**Exercise**
In the entries below, find each line bearing the string "list" and copy it.

**Source data**
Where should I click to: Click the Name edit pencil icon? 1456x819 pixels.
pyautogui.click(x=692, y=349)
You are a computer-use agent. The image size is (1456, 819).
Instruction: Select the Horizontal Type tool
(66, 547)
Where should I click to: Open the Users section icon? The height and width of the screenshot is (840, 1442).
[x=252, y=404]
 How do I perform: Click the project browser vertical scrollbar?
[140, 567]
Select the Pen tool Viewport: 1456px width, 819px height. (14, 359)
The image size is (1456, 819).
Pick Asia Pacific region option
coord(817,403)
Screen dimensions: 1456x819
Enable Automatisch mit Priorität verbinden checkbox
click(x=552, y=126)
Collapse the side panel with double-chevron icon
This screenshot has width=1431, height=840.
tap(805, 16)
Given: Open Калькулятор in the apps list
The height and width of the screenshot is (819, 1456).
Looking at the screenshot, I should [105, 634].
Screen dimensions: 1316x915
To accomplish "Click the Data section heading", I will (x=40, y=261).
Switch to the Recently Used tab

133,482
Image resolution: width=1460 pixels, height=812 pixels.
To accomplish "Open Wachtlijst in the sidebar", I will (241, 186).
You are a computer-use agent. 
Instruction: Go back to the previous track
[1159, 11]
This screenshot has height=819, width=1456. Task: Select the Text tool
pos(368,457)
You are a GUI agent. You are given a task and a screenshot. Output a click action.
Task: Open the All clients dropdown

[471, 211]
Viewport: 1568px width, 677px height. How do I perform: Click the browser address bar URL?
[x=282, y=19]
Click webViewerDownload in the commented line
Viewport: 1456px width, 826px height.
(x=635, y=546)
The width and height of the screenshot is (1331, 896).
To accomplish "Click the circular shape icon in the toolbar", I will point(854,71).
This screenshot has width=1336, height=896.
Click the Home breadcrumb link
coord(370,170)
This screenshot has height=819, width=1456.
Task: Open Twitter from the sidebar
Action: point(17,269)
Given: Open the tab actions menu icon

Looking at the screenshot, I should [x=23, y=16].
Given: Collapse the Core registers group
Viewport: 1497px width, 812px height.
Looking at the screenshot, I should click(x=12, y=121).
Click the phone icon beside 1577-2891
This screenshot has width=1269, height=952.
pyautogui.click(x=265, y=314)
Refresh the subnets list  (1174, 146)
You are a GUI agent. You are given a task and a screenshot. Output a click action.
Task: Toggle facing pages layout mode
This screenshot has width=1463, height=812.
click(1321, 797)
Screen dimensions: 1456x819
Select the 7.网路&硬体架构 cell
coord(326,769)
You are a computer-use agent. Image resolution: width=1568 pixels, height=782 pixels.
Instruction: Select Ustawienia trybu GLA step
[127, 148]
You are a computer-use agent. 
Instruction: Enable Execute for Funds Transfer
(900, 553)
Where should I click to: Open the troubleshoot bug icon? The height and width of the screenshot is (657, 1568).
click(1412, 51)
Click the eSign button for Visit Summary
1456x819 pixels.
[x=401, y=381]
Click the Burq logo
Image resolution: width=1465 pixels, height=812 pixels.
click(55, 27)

**Written solution**
Given: Open Калькулятор in the apps list
Refresh the subnets list  (1174, 146)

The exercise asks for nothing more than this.